## [PROBLEM]
Use the entries below and reproduce exactly the lines from the one containing "The width and height of the screenshot is (1528, 784)." down to the one containing "Place cursor on", both of them included.

## [RECORDS FOR PROCESSING]
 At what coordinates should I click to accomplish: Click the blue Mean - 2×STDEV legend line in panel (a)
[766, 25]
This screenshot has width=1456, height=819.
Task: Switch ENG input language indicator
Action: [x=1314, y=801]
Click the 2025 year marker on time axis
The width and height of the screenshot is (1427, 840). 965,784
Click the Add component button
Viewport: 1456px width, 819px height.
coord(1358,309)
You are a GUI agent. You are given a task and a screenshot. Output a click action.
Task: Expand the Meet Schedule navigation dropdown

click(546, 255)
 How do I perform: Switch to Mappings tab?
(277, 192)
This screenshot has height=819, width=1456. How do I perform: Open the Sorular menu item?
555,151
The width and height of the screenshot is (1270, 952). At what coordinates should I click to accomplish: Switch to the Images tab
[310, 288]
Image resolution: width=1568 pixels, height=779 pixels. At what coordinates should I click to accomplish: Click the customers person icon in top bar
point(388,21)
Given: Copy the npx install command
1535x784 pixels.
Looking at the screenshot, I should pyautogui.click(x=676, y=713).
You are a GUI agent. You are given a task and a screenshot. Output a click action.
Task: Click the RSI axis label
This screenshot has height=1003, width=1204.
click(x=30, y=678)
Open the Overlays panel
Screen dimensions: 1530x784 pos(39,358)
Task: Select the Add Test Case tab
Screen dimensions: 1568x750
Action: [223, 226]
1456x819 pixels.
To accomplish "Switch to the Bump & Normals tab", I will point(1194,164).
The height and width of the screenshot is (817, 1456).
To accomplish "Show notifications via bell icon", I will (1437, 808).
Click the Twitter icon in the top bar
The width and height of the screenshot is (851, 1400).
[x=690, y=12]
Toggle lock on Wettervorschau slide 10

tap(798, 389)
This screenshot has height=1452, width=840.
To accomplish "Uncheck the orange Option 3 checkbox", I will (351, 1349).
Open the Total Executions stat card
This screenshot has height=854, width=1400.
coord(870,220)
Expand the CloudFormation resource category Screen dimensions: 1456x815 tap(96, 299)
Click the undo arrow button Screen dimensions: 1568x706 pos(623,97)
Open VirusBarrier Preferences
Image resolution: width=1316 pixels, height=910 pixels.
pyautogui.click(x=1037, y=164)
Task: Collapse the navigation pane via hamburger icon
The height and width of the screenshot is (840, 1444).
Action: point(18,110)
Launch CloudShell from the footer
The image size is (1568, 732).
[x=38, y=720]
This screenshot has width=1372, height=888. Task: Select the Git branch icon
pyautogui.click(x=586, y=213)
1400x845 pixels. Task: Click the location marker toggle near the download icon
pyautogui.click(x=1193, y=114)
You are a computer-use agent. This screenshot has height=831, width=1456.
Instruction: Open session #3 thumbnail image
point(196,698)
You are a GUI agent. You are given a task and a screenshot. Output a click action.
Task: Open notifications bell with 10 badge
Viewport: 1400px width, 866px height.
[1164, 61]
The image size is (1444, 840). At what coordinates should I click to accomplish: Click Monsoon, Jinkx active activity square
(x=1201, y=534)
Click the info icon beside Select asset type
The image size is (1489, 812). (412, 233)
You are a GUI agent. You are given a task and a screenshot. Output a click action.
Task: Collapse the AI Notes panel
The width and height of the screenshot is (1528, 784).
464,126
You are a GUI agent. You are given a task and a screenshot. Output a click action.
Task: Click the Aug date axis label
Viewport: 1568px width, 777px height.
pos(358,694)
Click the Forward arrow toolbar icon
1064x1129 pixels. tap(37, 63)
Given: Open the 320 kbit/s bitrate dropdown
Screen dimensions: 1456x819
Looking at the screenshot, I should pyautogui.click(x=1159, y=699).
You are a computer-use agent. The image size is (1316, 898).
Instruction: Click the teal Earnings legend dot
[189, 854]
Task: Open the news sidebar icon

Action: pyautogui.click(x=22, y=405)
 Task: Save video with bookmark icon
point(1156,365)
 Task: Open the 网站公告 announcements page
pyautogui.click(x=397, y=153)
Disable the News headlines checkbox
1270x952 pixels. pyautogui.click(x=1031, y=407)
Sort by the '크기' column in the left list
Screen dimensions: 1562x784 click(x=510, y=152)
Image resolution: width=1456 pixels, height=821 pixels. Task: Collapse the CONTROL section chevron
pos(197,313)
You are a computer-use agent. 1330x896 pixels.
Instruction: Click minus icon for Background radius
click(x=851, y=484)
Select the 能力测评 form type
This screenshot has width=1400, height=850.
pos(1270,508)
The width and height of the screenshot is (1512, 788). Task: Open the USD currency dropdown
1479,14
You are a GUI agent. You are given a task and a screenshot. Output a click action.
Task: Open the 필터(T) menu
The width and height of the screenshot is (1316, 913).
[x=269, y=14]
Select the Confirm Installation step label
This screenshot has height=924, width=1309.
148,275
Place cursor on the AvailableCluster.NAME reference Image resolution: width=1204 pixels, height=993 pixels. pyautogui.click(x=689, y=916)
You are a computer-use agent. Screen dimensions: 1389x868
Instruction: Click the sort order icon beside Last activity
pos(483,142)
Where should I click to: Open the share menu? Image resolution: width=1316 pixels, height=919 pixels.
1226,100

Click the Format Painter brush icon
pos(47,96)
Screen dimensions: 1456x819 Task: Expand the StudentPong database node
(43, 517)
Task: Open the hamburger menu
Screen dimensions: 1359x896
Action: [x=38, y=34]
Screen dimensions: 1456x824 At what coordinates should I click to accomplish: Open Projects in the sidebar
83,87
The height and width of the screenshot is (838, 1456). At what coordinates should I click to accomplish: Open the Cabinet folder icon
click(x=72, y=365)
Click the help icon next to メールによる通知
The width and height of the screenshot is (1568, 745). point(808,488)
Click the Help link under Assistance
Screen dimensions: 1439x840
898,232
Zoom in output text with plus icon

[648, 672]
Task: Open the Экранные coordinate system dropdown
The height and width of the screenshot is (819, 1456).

## [SOLUTION]
The width and height of the screenshot is (1528, 784).
464,126
You are a GUI agent. You are given a task and a screenshot. Output a click action.
Task: Click the Aug date axis label
Viewport: 1568px width, 777px height.
pos(358,694)
Click the Forward arrow toolbar icon
1064x1129 pixels. tap(37, 63)
Given: Open the 320 kbit/s bitrate dropdown
Screen dimensions: 1456x819
Looking at the screenshot, I should pyautogui.click(x=1159, y=699).
You are a computer-use agent. The image size is (1316, 898).
Instruction: Click the teal Earnings legend dot
[189, 854]
Task: Open the news sidebar icon

Action: pyautogui.click(x=22, y=405)
 Task: Save video with bookmark icon
point(1156,365)
 Task: Open the 网站公告 announcements page
pyautogui.click(x=397, y=153)
Disable the News headlines checkbox
1270x952 pixels. pyautogui.click(x=1031, y=407)
Sort by the '크기' column in the left list
Screen dimensions: 1562x784 click(x=510, y=152)
Image resolution: width=1456 pixels, height=821 pixels. Task: Collapse the CONTROL section chevron
pos(197,313)
You are a computer-use agent. 1330x896 pixels.
Instruction: Click minus icon for Background radius
click(x=851, y=484)
Select the 能力测评 form type
This screenshot has width=1400, height=850.
pos(1270,508)
The width and height of the screenshot is (1512, 788). Task: Open the USD currency dropdown
1479,14
You are a GUI agent. You are given a task and a screenshot. Output a click action.
Task: Open the 필터(T) menu
The width and height of the screenshot is (1316, 913).
[x=269, y=14]
Select the Confirm Installation step label
This screenshot has height=924, width=1309.
148,275
Place cursor on the AvailableCluster.NAME reference Image resolution: width=1204 pixels, height=993 pixels. pyautogui.click(x=689, y=916)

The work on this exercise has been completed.